• [QUOTED PASSAGE]:
☆ ☆ ☆ ☆

Blogging from the PayPal X Innovate conference, I wanted to share some of the key points from the Google App Engine session. If you are an eBay Developer looking for a simple way to try a cloud-based infrastructure without a large startup cost, you might want to take a look at Google App Engine.


WHAT IS IT?

Google App Engine is a cloud-based technology that allows Developers to build web applications on the same reliable and scalable infrastructure that powers Google Apps. Since its launch, more than 250000 Developers have created apps built on Google App Engine. With the free, entry-level tier, Developers can get started with 5M page views per month, 1 GB of bandwidth per month, 1 GB of storage, and 6.5 CPU hours per day. As your application grows, additional resources can be purchased. You can even enable billing customers for your apps to help cover the cost as your user activity grows.

☆ ☆ ☆ ☆

• [DATASET RECORDS]:
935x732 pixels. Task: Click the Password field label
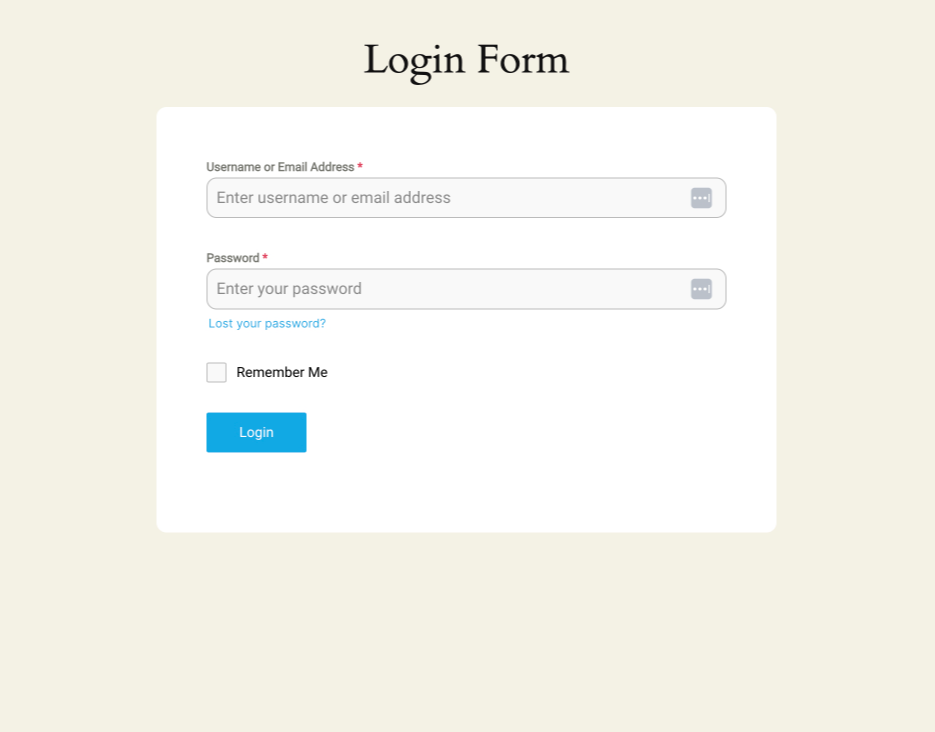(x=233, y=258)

☆ ☆ ☆ ☆

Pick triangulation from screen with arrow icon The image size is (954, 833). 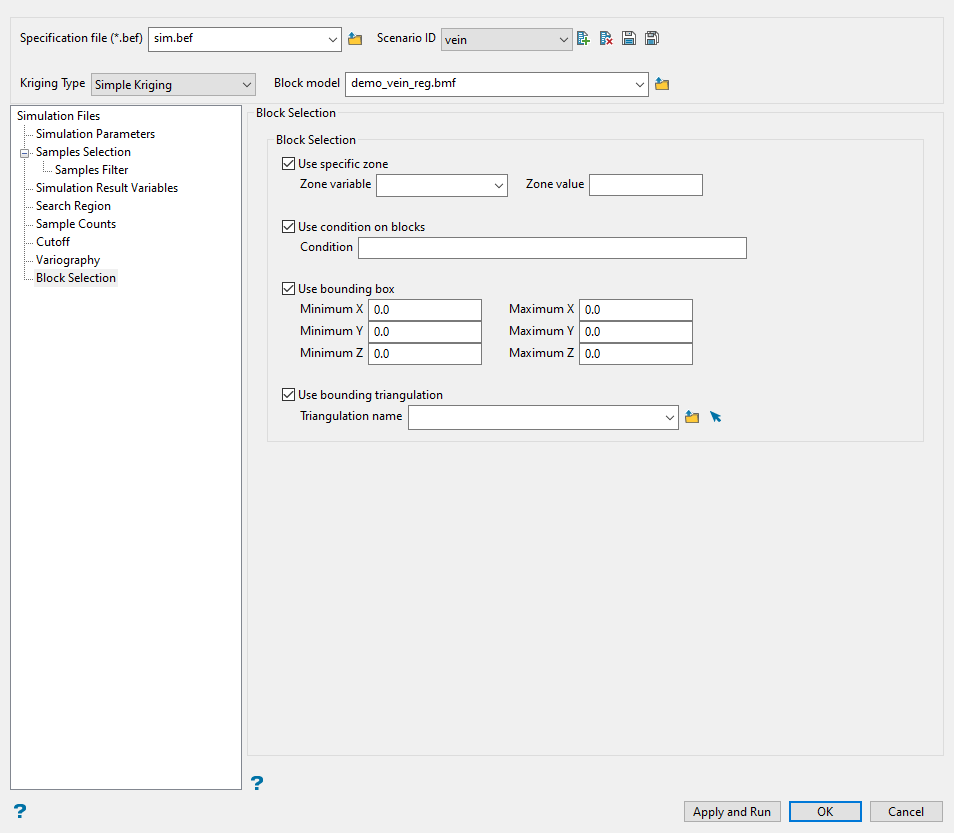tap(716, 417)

☆ ☆ ☆ ☆

• [TASK INSTRUCTIONS]:
Rewrite the paragraph of the Google App Engine post that begins "Google App Engine is a cloud-based technology" as a bulleted list, keeping its main facts.

• [WRITTEN RESPONSE]:
- Google App Engine is a cloud-based technology for building web applications on the same reliable, scalable infrastructure that powers Google Apps.
- More than 250000 Developers have created apps on it since its launch.
- The free, entry-level tier includes 5M page views per month, 1 GB of bandwidth per month, 1 GB of storage, and 6.5 CPU hours per day.
- Additional resources can be purchased as an application grows.
- Developers can enable billing customers for their apps to help cover costs as user activity grows.